At the top of the 20th century, McCay drew a highly cinematic comic strip called “Little Nemo in Slumberland.”
The cinematic part was no coincidence,
… for as many of you I’m sure know,
At about that time McCay was also making some of the very earliest animated cartoons.
His most famous cartoon, which he toured in vaudeville with, was called “Gertie the Dinosaur.”
When I say he toured vaudeville with it, I mean he was actually part of the show.
It was an interactive deal, McCay appeared onstage right next next to the projected image of his dinosaur character, Gertie.
The projected cartoon was carefully timed so that he could give Gertie orders with various comic results.
McCay’s cartoons, made in the years before World War I, were quite wonderful…
…and were technically way head of anything that came after them for a good long time…
…but it was a tough act to follow, even for McCay, and after a while he drifted back to newspaper work.
Okay time goes by and in 1927 or 28, Max Fleischer, a rising star in the emerging animated cartoon business, decided to throw venerable old Winsor McCay a testimonial dinner.
Rumor has it that animators from the various New York studios pooled their talents to make a pornographic cartoon to liven up the party.
Rumor further has it that the party got so wild and everybody got so drunk that the projectionist ended up rolling around on the floor with the unspooled film instead of showing it.
Anyway, it’s fairly well documented that at some point, McCay got up to deliver some remarks and launched into a lofty speech about what the future might hold for animation.
But he wasn’t too far along when he realized he was losing his increasingly pie-eyed audience.
What happened next forms the basis of how Boulevard of Broken Dreams begins.
My brother Simon and I changed some names and threw my cartoon cat Waldo into the mix,
but what I’m about to show you actually contains a good deal more truth than fiction.
and it seemed like an ideal place to begin a story about the ups and downs of the fascinating, precarious animated cartoon business.
Okay this is the family section. I included this sketch of Bert Simon (kind of a stand in for my father in Boulevard) to remind me to plug my dad’s new book, Cat on a Hot Thin Groove by Gene Deitch–coming soon from Fantagraphics; watch for it.
I’m sure many of you are wondering what my brother Simon, who collaborated with me on Boulevard, is up to these days. Here’s a sample of the really cool golden age comic book style art he’s been doing lately.
[Those in the know will see that he’s riffing on the stlye here not so much Jack Kirby as Al Avison who took over Captain America in 1942.]
And I hope you’ll all check out Chis Ware’s Ragtime Ephemeralist #3, which features this story by my youngest brother Seth (with illustrations by me). Seth has been totally knocking me out lately with one great story after another.

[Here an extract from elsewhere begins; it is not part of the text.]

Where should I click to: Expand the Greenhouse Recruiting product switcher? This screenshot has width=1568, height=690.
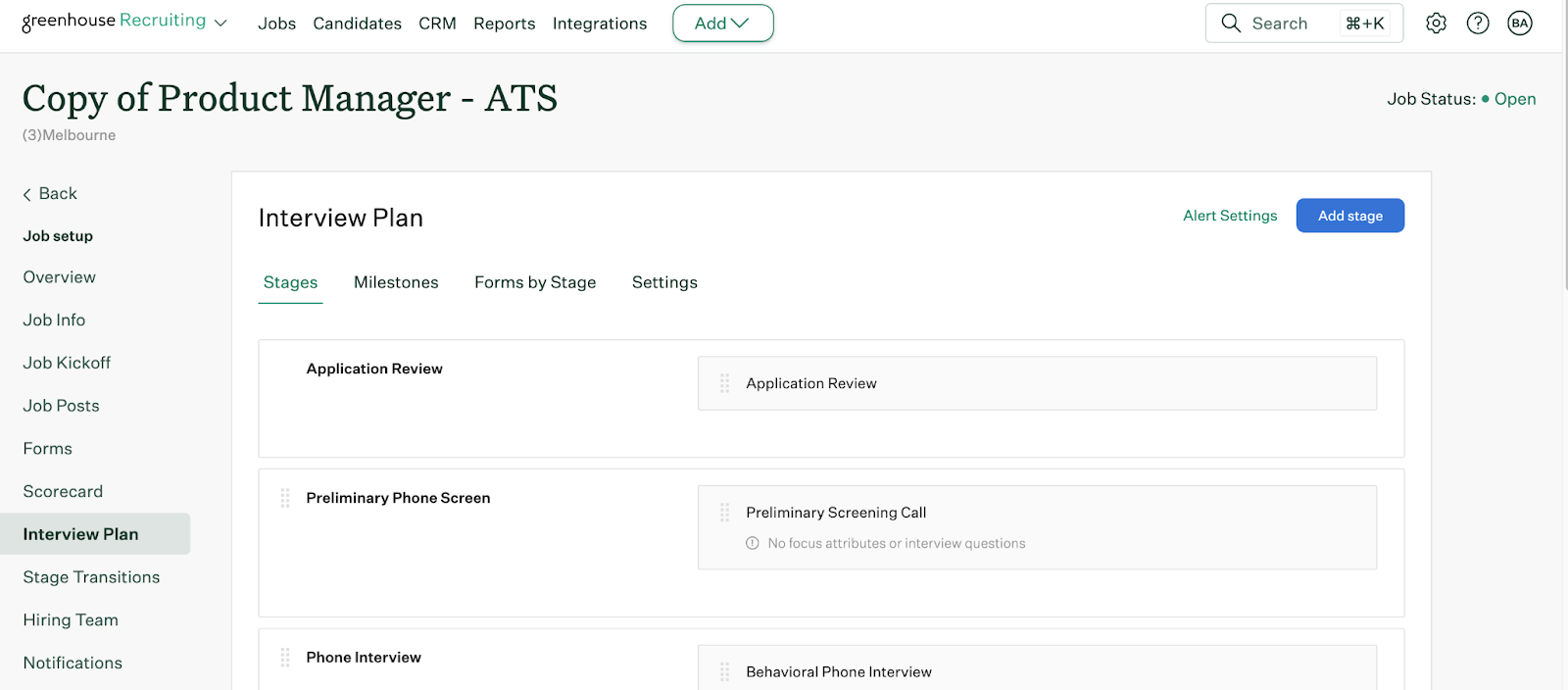[220, 24]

Cover of The Ragtime Ephemeralist
And finally, here’s the back cover of my newest comic book, “The Stuff of Dreams,” with a picture of my lovely wife, Pam, and all her cats, real and otherwise — and Pam also is a great artist. You can catch up with some of her work in Blab! magazine.

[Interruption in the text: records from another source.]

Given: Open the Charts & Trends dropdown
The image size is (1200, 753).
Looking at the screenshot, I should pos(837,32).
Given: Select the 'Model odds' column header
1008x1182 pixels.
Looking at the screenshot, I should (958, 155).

“I’m waiting for ships that never come in —
watching and waiting in vain.
It seems that life’s a stormy seas hold nothin’ for me
but broken dreams — and shattered schemes.”
“I’m just waiting for ships that never come in —
I wonder where they can be.”
And one day in 1929, it gave Ted Mishkin a great idea.
Fontaine Fables, where Ted worked as an animator, already had a spectacular project for the new talking pictures.
Waiting for ships never did come in. His suicide scuttled the project, and unfortunately no prints are known to have survived.
But now, amazingly, some cell set ups have been unearthed. So here, for the first time, are some incredibly rare scenes from that lost cartoon and a few others to boot.
This is from “Fairy Frolics,” a three strip, full spectrum cartoon from 1935, and you can see a certain insidious disneyesque kitchyness starting to creep in.
Thanks to a lot of stolen stock footage, our big war sequence had thundering cossacks, an atom bomb blast, and great guest stars like Stalin and Pope Pius.
Tony Eastman’s special effects were brilliant. Seen today, his stop-motion work in the film’s dinosaur sequence is still a show stopper.